Дальше, чуть в стороне, в одиночестве сидела Тамаё, просто сидела и ждала. Красивая, как всегда, она все-таки не была собой: в ее блуждающем взгляде читалась горестная мука. Тамаё, при любых обстоятельствах сохранявшая благопристойность, приличие и изящество, сегодня, похоже, не владела собой. Сильнейшее чувство собственного достоинства, которое всегда поддерживало ее, словно сломилось, и крупная дрожь то и дело пробегала по ее телу.

Неподалеку от Тамаё сидела наставница Кокин Миякава с кото в руках. Очевидно, она не понимала, зачем ее пригласили сюда. Ей было очень неуютно в присутствии трех ужасных единокровных сестер.

Дальше расположились Киндаити и Фурудатэ, поверенный семьи Инугами. Фурудатэ совершенно не владел собой, постоянно покашливал, тер лоб, качал ногой. Даже Киндаити как будто был взволнован — чесал макушку, оглядывая присутствующих.

Ровно в два часа дня раздался звонок в дверь. Все напряглись, со стороны веранды послышались шаги, приблизились, и появился инспектор Татибана, а вслед за ним полицейский, ведший за руки спотыкающегося Киё Инугами — его правая рука под наручником была бережно перевязана белым бинтом. На пороге раздвижной двери Киё остановился и настороженно оглядел собравшихся, однако, дойдя до Мацуко, он быстро отвел глаза. Зато взгляд его остановился, встретившись со взглядом Тамаё, и на некоторое время оба замерли в полной неподвижности, точно живые картины. Киё издал какой-то грудной мучительный звук и отвернулся. Тамаё осела, опустив голову, словно избавилась от чар.

А Киндаити тем временем не спускал глаз с Мацуко. Появление сына подействовало даже на нее: щеки мгновенно вспыхнули, трубка в руке дрогнула. Но она тут же оправилась, придав лицу обычное брюзгливо-злобное выражение, и невозмутимо задымила трубкой. Киндаити подивился силе ее воли.

— Проведите его сюда, — приказал инспектор Татибана.

Один из детективов подтолкнул в плечо скованного Киё. Тот нетвердым шагом вошел в комнату и уселся напротив Киндаити, там, куда ему указал Татибана. Два детектива сели позади него, чтобы, если потребуется, придержать его. Инспектор сел рядом с Киндаити.

— Итак? — после короткой паузы спросил Киндаити. — Что вам удалось узнать?

Поджав губы и нахмурившись, инспектор Татибана вынул из кармана смятый коричневый конверт.

— Прочтите это, — сказал он.

Киндаити взял конверт.
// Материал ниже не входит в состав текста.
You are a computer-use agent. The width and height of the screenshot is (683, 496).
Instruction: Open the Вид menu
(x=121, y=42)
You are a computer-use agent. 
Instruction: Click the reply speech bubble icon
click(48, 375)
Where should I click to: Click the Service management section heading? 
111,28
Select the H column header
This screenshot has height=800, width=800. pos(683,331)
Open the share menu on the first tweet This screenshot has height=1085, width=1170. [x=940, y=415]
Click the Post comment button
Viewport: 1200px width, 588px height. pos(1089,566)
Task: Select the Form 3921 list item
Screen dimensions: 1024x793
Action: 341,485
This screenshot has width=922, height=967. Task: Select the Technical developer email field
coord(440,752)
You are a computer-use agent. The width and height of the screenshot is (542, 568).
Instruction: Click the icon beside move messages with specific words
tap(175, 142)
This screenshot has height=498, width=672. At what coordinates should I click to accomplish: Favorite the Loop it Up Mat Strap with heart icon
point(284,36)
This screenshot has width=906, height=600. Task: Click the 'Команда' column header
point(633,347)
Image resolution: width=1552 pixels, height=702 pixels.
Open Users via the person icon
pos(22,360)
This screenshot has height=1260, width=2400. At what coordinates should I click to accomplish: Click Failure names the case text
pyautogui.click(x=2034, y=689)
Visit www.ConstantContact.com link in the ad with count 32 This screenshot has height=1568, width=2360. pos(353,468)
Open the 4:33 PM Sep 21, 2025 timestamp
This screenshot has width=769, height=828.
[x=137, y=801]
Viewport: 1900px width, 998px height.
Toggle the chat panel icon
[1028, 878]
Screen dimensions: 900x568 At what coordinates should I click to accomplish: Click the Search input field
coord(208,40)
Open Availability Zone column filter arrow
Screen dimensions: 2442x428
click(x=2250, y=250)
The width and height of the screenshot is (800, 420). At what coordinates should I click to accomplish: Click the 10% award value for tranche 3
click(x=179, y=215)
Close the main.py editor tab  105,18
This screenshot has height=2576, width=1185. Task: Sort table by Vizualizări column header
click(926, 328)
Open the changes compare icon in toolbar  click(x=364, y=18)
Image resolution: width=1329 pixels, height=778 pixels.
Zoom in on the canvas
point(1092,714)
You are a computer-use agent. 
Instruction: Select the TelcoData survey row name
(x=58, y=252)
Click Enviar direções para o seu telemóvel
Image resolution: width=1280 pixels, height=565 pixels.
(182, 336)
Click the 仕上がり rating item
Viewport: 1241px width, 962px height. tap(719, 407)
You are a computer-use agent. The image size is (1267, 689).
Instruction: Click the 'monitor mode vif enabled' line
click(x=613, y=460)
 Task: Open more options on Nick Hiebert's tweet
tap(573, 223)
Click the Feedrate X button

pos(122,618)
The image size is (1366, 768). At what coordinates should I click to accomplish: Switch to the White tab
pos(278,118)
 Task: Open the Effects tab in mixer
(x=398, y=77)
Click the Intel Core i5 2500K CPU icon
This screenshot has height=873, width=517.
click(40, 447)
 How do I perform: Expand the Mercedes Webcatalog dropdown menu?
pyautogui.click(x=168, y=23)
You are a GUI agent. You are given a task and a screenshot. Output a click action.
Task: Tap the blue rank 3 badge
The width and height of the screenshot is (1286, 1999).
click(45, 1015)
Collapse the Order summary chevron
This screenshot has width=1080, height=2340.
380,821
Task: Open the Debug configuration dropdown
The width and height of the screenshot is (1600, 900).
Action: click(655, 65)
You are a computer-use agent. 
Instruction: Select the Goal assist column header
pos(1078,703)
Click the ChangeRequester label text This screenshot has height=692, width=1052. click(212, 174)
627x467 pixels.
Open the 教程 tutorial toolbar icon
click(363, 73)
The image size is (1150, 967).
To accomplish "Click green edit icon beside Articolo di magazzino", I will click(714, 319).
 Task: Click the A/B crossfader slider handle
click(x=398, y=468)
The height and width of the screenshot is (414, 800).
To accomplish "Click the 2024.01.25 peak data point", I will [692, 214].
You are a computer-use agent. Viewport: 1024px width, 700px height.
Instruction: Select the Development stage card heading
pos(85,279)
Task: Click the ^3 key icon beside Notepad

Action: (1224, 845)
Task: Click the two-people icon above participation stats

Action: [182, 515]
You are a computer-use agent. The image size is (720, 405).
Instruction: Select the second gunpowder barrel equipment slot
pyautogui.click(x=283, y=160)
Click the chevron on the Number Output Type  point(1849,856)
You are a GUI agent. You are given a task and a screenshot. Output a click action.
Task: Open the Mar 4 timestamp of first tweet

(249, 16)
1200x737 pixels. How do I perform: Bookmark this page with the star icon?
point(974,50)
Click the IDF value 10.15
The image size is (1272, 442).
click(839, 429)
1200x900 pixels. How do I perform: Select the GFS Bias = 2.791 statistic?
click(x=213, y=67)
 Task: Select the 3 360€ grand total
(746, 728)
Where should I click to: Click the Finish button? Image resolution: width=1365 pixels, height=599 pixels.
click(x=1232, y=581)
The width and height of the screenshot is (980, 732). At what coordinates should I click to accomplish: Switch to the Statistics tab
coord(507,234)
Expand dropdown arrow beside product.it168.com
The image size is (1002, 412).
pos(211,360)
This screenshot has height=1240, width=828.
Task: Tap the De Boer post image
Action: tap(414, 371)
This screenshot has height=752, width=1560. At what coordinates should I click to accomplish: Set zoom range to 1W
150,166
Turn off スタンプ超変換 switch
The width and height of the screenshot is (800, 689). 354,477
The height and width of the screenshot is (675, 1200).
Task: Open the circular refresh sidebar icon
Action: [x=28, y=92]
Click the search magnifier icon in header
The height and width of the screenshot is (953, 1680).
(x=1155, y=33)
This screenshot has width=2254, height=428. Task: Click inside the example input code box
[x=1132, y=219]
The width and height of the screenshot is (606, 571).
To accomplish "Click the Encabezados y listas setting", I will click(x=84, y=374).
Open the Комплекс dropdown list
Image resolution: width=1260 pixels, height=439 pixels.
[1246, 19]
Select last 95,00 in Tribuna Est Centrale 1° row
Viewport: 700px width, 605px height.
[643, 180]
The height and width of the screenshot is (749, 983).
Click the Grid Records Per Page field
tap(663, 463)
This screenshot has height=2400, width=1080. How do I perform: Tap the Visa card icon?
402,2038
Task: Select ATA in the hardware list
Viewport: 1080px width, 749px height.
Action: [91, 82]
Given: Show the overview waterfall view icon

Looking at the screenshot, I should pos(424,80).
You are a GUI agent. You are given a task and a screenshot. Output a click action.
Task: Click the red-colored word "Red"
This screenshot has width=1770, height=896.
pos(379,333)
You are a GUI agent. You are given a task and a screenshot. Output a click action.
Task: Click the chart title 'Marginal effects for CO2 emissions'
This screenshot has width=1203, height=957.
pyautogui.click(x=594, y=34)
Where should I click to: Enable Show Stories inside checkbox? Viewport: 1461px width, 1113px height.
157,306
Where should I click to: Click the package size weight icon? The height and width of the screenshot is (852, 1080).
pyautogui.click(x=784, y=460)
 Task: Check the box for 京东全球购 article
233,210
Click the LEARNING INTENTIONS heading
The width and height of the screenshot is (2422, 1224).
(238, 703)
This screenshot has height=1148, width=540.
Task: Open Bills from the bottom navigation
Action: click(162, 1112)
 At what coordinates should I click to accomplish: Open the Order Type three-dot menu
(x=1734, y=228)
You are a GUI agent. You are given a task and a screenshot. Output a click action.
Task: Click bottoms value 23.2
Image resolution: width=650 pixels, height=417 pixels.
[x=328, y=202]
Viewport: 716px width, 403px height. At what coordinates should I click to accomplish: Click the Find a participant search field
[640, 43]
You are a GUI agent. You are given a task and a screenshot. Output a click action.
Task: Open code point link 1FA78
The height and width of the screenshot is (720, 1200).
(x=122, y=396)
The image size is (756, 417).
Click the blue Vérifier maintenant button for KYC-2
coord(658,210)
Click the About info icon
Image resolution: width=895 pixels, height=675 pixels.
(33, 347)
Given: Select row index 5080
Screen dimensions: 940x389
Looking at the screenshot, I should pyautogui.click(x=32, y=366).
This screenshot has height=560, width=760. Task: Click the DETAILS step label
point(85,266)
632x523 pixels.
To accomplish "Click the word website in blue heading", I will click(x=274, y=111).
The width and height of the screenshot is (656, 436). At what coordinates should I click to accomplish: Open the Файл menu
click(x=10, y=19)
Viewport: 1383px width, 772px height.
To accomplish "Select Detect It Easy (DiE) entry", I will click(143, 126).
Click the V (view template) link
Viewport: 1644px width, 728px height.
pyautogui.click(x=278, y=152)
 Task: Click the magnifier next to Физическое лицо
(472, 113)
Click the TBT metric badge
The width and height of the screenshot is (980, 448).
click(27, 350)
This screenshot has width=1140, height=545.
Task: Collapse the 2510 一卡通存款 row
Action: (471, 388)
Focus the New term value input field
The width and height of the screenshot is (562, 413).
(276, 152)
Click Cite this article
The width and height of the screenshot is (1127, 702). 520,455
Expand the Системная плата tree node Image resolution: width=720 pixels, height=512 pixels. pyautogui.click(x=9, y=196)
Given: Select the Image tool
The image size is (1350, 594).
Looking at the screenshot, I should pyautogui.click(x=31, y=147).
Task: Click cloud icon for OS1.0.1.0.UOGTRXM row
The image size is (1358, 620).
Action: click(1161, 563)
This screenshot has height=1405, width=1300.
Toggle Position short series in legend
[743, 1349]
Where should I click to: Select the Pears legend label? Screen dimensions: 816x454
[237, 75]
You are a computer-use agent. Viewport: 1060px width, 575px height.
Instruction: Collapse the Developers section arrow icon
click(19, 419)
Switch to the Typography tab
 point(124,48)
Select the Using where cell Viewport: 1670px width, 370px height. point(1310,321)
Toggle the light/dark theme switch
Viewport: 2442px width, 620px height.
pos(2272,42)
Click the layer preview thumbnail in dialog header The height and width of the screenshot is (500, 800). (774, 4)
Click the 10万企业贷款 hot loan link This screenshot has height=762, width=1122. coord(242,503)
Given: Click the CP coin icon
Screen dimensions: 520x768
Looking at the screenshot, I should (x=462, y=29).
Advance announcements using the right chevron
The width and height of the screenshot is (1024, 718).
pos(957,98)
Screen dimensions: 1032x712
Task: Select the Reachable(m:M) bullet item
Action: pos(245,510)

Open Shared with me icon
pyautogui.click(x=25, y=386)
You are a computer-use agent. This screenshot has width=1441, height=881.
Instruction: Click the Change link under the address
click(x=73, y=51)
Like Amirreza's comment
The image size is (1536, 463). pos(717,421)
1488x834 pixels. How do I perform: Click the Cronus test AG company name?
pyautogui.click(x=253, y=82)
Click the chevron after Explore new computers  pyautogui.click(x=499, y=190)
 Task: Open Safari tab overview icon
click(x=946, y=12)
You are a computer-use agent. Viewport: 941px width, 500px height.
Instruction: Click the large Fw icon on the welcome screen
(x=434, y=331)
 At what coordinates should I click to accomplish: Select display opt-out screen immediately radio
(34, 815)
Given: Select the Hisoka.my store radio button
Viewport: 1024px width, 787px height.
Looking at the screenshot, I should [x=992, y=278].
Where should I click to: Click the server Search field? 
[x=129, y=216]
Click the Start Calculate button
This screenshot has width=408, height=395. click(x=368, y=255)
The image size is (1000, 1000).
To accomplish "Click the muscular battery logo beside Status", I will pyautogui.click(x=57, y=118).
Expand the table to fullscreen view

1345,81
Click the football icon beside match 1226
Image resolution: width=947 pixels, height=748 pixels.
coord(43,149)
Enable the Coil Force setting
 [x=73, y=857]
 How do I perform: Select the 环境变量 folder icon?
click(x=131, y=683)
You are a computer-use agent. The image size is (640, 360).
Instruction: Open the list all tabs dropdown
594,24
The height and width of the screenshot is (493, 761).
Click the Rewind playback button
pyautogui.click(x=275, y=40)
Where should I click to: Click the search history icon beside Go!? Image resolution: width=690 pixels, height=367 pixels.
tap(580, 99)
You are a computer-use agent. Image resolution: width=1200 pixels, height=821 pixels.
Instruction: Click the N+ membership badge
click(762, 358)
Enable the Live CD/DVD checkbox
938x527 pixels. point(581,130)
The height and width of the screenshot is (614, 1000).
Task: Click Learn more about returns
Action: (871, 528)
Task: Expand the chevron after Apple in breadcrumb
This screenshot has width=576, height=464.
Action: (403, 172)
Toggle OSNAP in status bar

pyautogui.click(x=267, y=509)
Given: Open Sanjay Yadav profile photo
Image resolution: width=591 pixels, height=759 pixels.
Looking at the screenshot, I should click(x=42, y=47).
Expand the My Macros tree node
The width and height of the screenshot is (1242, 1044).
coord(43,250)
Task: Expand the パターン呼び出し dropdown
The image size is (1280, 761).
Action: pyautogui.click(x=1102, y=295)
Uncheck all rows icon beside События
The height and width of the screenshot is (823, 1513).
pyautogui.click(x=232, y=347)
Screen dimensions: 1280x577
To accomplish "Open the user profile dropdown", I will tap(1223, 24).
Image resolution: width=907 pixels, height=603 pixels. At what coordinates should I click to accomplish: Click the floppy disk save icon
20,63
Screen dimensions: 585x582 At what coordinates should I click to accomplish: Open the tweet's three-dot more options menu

На лицевой стороне конверта авторучкой с толстым пером было начертано скорописью: «Признание», а на тыльной — «Киё Инугами». Внутри лежал лист дешевой почтовой бумаги, а на ней тем же почерком, что и на конверте, написано:

Я, Киё Инугами, совершил все преступления, которые произошли в клане Инугами. Никто больше не замешан. Признаюсь в этих убийствах, прежде чем покончу с собой.

Киё Инугами

Киндаити почти не выказал интереса к этому признанию. Не сказав ни слова, он вложил лист бумаги обратно в конверт и вернул его инспектору.

— Это было при нем?

— Да, в одном из карманов.

— Но если он собирался покончить с собой, почему он просто не взял и не сделал этого? Зачем ему понадобилось воевать с полицией?

Инспектор Татибана сдвинул брови.

— Что вы хотите сказать, господин Киндаити? Вы хотите сказать, что Киё не имел намерения покончить жизнь самоубийством? Вы же были там вчера, и кому, как не вам, знать, — не прострели один из моих людей ему руку, Киё наверняка убил бы себя.